この「Black Metal」という語がジャンル名となった。
セカンドウェーブ(1990年代〜)
北欧、特にノルウェーを中心に爆発的に広がり、Mayhem、Darkthrone、Burzumなどが代表的存在となった。
■ イデオロギーと特徴
ブラックメタルは音楽的にも思想的にも過激な「エクストリーム・メタル」の一形態。
デスメタルが「死」「地獄」といった主題を扱うのに対し、ブラックメタルは「反キリスト」「サタニズム」「異教主義(ペイガニズム)」を根底に置く。
ノルウェーではキリスト教が社会規範であったため、反宗教的な姿勢が反社会的行為と結びつき、教会放火や殺人などの事件へ発展した例もある。
象徴的なのが、Mayhemのギタリスト・ユーロニモス殺害事件(1993年)である。
■ 視覚的要素(コープスペイント)
白塗りの死化粧「コープスペイント」は、Mayhemの初期ボーカル・Deadによって導入されたもので、「死を感じたい」という思想的動機に由来する。

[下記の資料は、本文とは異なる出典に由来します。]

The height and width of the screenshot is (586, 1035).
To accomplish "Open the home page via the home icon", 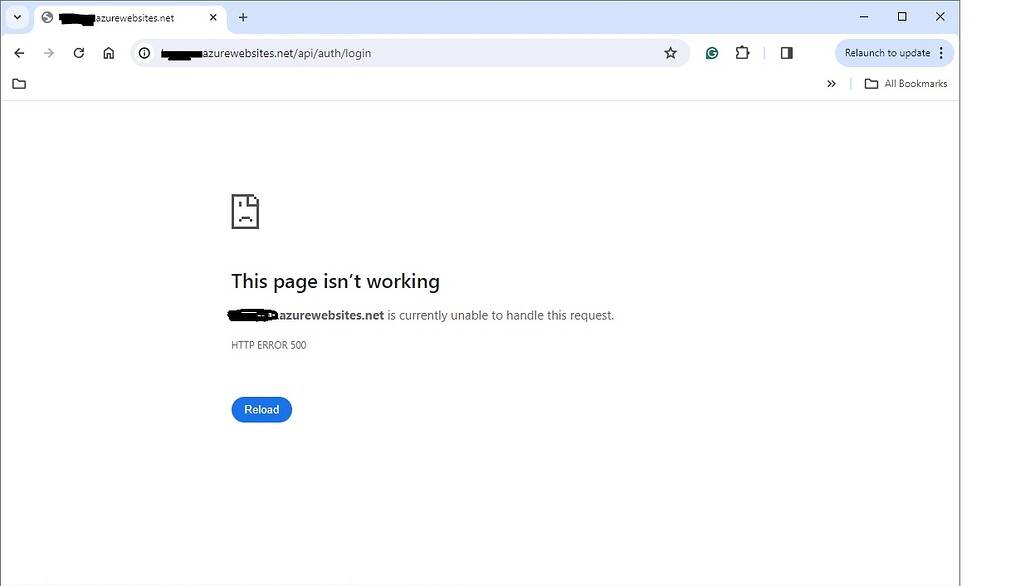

KISSや聖飢魔IIのようなエンタメ的仮装とは異なり、宗教的・反社会的象徴として機能する。
■ 歴史を代表する三作品
初期:Bathory『Under the Sign of the Black Mark』(1987)
北欧発ブラックメタルの基礎を築いた作品。スラッシュメタルの速さに暗黒的世界観を融合。
これ以降の音楽的「型」を形成。
中期:Mayhem『De Mysteriis Dom Sathanas』(1994)
ユーロニモス殺害後に発表された問題作。
ベースはVarg Vikernesが演奏。独自のリフとAttila Csiharの異形の歌唱が唯一無二の個性を示す。
書籍・映画『ロード・オブ・カオス』でも象徴的に描かれた。
現在:Alcest『Écailles de Lune』(2010)
ブラックメタルとシューゲイザー、ポストロックを融合した「ポスト・ブラックメタル」の礎。

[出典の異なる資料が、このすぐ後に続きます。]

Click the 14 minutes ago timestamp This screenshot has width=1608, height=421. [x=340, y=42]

中心人物Neigeが生み出す幻想的サウンドは世界的に高評価。
田村氏は来日公演にも言及し、自身もTシャツを着て出演。
■ 現代ブラックメタルの広がり
ブラックメタルは今や他ジャンル(インダストリアル、アンビエント、フォーク、ハードコアなど)と融合し、多様化している。
日本でも「明日の叙景」のように、J-POP的旋律とブラックメタルを掛け合わせるバンドが登場。
一方で、ロゴが判読不能なデザインなど、文化的記号も独特の発展を見せている。
■ 推薦バンドと芸術性
田村氏が特に推すのは Deathspell Omega(フランス)。
その3rdアルバム『Si Monumentum Requires, Circumspice』(2004年)は、宗教的象徴性と哲学的深みを備え、「ブラックメタルを芸術へ昇華させた」と評される。
■ ディスクユニオンとパッケージ文化
ディスクユニオン新宿ヘヴィメタル館では、世界中のメタルファンが訪れ、海外客も急増。
田村氏は「音楽を消費物としてではなく、背景と作品性に向き合うべき」と著書後書きで強調。
「パッケージ(CD)を手に取り、ブックレットを読み、音楽を体感する」ことこそが音楽の本質だと述べた。
円安・材料費高騰により輸入盤は高価になっているが、コアなファン層によって「実物を所有する文化」は維持されている。
■ 日本のシーンと展望
日本ではSighやAbigailなど90年代から国際的に知られるバンドが存在。
規模は小さいながらも「日本は世界的に見てもブラックメタル先進国の一つ」と田村氏は評価。
経済不況や社会の鬱屈が新しいメタルを生み出す傾向もあり、今後の発展に期待を寄せた。
■ 結語
ブラックメタルは単なる過激音楽ではなく、宗教・文化・社会に対する反発と、芸術的表現の探求が融合した複合的ムーブメントである。
武田砂鉄氏と田村直明氏の対話は、メタルを“聴く文化”から“理解し、向き合う文化”へと再考させる内容となった。